The district court held subrule 26.2(b) invalid on two grounds. One was based on a finding that the subrule imposed a tax on services used in processing tangible personal property for use in a taxable retail sale. The other was based on a finding that it imposed a tax on a person other than the ultimate user of the services. These grounds are related, but we will examine them separately.

I. The processing issue. No doubt exists that the statute imposes a tax of three percent upon gross receipts from automobile repair services. Those services are specifically enumerated as taxable in section 422.43: "automobile repair; battery, tire and allied ..." The issue concerning processing is whether the repair of used cars owned and held for sale by a dealer comes within an exception to the general definition of "services" in section 422.42(13).

In material part, section 422.42(13) defines services as "all acts or services rendered, furnished or performed, other than ... services used in processing of tangible personal property for use in taxable retail sales or services, for an 'employer' as defined in section 422.4, subsection 15, for a valuable consideration by any person engaged in any business or occupation specifically enumerated in this division." The trial court found merit in petitioners' contention that automobile repairs are "processing" within the meaning of this definition.

Although petitioners assert otherwise, we find they are claiming the benefit of an exemption from taxation. This conclusion is supported by the express language of the definition, by legislative history, and by our cases. Under the definition of "services" in section 422.42(13), all services enumerated in section 422.43 are subject to the tax "other than" those excepted, including those coming within the processing provision. This is the language of exemption. Moreover, when the provision was adopted, the committee sponsors attached this explanation: "This bill provides a sales tax exemption for ... services used in processing tangible personal property which will ultimately be subject to the sales tax." S.F. 624, 1969 Session, 63rd G.A., ch. 247. Finally, the court has previously recognized it is an exemption. See, e. g., Fischer Artificial Ice and Cold Storage Co. v. Iowa Tax Commission, 248 Iowa 497, 499, 81 N.W.2d 437, 439 (Iowa 1957). Because the processing provision is an exemption, it is strictly construed against petitioners. Id.

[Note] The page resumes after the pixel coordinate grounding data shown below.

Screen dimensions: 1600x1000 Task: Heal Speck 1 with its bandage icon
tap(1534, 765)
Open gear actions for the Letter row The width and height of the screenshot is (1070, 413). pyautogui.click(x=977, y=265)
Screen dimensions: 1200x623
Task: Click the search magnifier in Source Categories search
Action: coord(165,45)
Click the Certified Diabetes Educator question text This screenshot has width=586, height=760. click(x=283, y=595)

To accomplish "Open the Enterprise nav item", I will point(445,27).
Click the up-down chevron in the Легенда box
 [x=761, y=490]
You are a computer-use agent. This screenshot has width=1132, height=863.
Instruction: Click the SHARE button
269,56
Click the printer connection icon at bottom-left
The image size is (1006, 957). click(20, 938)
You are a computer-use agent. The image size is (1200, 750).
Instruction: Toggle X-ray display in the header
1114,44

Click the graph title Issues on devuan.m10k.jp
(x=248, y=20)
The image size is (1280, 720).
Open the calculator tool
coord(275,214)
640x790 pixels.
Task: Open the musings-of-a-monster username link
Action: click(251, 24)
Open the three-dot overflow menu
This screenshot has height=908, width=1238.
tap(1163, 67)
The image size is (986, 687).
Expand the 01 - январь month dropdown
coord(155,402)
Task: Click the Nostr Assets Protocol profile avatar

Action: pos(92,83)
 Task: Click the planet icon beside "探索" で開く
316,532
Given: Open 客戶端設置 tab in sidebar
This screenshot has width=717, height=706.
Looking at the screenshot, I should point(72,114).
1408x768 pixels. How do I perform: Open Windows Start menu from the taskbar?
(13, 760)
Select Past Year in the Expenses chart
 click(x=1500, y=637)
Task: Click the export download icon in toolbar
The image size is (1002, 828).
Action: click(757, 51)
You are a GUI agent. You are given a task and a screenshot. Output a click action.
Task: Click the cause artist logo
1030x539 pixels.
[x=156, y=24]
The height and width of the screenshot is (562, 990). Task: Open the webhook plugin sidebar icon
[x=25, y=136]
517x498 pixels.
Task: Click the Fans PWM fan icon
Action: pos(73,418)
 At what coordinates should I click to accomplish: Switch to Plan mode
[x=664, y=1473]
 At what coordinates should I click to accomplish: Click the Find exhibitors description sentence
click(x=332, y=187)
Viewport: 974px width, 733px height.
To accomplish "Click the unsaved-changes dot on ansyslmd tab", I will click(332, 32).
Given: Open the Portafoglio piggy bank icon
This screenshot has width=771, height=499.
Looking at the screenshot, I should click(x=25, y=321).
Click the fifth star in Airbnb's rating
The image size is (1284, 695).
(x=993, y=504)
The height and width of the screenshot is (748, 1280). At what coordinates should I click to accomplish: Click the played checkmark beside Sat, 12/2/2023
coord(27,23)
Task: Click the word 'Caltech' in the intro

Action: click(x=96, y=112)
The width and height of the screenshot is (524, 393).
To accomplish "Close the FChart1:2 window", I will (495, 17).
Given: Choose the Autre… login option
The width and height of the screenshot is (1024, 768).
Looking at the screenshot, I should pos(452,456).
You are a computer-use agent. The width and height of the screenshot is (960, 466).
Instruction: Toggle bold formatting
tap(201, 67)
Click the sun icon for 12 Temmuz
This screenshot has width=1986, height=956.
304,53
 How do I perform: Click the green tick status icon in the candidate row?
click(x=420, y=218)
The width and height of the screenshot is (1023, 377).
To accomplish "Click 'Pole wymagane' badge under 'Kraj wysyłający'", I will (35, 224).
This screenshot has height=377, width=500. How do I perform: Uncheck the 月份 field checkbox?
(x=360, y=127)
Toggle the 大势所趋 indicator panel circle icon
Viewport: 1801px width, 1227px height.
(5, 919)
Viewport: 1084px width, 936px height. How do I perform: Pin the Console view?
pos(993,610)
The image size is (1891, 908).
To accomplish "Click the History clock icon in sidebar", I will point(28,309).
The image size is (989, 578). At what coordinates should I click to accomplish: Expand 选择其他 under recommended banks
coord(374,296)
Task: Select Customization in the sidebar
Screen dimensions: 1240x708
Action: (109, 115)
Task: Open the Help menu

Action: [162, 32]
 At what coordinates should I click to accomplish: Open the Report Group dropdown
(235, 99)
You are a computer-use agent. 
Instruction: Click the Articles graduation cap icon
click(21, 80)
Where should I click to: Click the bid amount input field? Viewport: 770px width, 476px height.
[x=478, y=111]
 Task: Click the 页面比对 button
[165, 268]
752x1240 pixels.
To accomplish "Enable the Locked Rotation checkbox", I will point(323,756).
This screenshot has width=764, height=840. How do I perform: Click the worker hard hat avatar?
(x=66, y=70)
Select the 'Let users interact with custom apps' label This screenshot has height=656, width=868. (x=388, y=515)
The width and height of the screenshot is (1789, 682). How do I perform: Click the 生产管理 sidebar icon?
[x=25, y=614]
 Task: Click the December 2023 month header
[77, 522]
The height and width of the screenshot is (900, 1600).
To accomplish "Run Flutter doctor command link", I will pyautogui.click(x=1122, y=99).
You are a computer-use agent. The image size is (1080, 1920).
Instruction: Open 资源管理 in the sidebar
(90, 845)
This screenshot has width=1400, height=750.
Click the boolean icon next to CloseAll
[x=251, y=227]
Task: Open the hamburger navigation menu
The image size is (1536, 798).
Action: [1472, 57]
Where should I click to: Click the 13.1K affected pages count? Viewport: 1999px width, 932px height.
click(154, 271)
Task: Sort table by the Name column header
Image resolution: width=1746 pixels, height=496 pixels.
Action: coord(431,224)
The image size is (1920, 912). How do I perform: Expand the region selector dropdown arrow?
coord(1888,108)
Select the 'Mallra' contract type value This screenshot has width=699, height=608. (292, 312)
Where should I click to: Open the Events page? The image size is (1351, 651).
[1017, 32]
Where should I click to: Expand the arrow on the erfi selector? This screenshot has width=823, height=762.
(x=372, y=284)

In contending automobile repairs are processing, petitioners rely on a broad dictionary definition of the term:

2. to subject to a particular method, system or technique of preparation, handling, or other treatment designed to effect a particular result: put through a special process: as (a)(1): to prepare for market, manufacture or other commercial use by subjecting to some process.

Webster's New Third International Dictionary (unabridged) 1808 (1971). Assuming this definition would embrace automobile repairs, we do not agree it is applicable here. The statute and the cases show the term has a narrower meaning.

Although processing is not defined in subsection 13, it is defined in subsection 3, which provides in relevant part: "Tangible personal property is sold for processing within the meaning of this subjection only when it is intended that such property shall by means of fabrication, compounding, manufacturing, or germination become an integral part of other tangible personal property intended to be sold ultimately at retail ...." This definition was not in The Code when Kennedy v. State Board of Assessment and Review, 224 Iowa 405, 276 N.W. 205 (1937), was decided. See § 6943-f38(c), The Code 1935. Thus, petitioners' reliance on the court's resort to a dictionary definition of processing in Kennedy is misplaced.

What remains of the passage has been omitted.